WHAT TO WORK ON – Somewhere below are a line with "Screen dimensions: 1300x728" and a later line with "Open the search". Output exactly those lines and all lines between them.

DATA FOR PROCESSING –
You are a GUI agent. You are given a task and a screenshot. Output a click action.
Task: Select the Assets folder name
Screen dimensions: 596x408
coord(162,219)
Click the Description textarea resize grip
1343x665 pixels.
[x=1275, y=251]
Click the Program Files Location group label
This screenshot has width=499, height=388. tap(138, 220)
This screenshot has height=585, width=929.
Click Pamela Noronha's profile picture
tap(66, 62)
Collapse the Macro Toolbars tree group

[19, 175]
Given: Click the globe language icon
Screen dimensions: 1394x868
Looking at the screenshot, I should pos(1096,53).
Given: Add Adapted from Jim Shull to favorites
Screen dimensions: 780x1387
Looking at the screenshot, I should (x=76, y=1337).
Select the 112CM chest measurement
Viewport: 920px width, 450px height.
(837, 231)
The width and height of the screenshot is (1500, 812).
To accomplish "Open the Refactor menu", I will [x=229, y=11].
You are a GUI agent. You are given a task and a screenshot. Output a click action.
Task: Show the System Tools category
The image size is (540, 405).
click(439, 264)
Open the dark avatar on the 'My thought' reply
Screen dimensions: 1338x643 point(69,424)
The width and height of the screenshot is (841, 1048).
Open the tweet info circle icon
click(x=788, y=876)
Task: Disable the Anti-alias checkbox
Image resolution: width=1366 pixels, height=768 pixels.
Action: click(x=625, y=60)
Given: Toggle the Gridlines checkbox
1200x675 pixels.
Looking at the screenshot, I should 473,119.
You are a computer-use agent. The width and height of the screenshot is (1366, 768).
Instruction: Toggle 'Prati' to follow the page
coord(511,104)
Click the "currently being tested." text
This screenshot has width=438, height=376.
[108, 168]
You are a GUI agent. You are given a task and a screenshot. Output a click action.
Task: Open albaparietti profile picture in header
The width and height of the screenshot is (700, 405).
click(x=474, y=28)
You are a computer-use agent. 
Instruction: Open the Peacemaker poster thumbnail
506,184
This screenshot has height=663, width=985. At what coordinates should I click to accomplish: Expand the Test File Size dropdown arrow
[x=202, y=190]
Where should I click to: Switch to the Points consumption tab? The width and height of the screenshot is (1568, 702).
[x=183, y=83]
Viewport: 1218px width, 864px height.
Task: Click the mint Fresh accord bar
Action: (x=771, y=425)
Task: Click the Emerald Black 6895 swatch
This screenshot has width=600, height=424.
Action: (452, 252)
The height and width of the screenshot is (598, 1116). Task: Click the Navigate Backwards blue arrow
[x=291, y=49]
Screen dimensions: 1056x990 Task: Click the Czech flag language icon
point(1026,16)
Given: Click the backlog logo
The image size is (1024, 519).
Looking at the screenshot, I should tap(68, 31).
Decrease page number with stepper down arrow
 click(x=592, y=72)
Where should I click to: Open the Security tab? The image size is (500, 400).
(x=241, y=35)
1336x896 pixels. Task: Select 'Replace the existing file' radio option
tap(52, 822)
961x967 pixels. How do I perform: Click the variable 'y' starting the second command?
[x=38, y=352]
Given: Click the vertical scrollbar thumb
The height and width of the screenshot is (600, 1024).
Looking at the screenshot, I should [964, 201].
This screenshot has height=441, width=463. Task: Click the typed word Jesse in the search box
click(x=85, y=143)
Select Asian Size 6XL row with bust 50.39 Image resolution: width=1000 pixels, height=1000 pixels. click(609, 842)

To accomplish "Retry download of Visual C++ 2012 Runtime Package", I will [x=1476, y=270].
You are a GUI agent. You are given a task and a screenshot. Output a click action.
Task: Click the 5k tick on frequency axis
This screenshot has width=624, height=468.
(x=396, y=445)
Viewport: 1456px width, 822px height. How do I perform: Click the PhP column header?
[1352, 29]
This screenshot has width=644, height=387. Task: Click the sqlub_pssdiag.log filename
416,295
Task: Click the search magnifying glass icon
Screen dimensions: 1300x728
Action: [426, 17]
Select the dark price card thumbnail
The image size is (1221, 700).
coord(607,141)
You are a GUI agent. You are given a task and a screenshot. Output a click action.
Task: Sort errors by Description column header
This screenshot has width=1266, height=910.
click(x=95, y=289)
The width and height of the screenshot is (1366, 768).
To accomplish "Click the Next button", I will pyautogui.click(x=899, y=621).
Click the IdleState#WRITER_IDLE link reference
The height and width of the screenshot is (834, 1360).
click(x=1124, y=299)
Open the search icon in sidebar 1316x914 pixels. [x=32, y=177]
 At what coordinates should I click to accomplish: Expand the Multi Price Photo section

RESULT OF THIS TASK –
Screen dimensions: 1300x728
Action: [426, 17]
Select the dark price card thumbnail
The image size is (1221, 700).
coord(607,141)
You are a GUI agent. You are given a task and a screenshot. Output a click action.
Task: Sort errors by Description column header
This screenshot has width=1266, height=910.
click(x=95, y=289)
The width and height of the screenshot is (1366, 768).
To accomplish "Click the Next button", I will pyautogui.click(x=899, y=621).
Click the IdleState#WRITER_IDLE link reference
The height and width of the screenshot is (834, 1360).
click(x=1124, y=299)
Open the search icon in sidebar 1316x914 pixels. [x=32, y=177]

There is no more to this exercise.